◆ What is being asked
Set down the lines of the data exactly, starting at the first and stopping after the line containing "Bekijk beschikbaarheid → (1022, 918)".

------------------------------------------------------------

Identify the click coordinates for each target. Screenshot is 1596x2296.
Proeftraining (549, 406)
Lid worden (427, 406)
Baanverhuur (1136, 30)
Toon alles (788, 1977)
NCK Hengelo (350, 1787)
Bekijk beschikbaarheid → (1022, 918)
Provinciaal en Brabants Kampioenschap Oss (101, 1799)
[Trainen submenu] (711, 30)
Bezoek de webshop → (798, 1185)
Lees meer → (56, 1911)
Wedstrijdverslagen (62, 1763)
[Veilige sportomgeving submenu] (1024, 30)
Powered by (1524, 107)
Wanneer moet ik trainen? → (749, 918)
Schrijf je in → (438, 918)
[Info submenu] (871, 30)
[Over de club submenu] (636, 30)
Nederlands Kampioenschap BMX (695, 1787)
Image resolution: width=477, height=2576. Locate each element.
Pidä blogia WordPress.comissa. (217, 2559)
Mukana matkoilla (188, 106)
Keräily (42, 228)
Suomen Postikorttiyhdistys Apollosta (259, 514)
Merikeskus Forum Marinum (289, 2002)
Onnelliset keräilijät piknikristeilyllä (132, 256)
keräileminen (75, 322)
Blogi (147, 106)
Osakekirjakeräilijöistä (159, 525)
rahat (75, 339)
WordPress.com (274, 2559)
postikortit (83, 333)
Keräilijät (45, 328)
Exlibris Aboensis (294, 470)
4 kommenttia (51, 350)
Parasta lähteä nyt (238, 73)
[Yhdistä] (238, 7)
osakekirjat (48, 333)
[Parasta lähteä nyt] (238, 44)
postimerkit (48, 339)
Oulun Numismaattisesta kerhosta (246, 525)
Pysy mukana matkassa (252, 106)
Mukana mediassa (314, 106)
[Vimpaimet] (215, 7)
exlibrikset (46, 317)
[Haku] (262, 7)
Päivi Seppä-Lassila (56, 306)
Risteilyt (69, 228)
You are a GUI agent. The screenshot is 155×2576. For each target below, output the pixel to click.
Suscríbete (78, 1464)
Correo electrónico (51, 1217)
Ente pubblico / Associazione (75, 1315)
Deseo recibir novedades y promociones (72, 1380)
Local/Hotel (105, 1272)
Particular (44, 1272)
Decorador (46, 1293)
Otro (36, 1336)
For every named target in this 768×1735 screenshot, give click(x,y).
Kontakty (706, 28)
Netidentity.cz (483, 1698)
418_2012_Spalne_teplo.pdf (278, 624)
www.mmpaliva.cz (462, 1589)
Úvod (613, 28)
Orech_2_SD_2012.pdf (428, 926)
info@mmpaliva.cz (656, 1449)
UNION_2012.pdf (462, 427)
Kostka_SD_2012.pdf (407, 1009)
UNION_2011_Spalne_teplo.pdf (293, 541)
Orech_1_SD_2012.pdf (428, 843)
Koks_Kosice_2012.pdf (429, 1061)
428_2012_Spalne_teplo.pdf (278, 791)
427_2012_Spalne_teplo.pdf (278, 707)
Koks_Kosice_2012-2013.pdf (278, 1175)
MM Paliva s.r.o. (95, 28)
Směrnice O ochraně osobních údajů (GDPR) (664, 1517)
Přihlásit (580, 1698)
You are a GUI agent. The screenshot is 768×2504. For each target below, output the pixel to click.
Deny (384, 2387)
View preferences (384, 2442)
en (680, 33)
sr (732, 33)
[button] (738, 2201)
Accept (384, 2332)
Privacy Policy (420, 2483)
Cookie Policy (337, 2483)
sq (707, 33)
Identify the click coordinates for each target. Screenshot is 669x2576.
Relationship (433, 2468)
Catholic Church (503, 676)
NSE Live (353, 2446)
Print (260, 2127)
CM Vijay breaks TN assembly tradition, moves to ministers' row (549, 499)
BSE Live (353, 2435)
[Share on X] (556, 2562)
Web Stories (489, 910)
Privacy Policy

------------------------------------------------------------

◆ Written answer
Identify the click coordinates for each target. Screenshot is 1596x2296.
Proeftraining (549, 406)
Lid worden (427, 406)
Baanverhuur (1136, 30)
Toon alles (788, 1977)
NCK Hengelo (350, 1787)
Bekijk beschikbaarheid → (1022, 918)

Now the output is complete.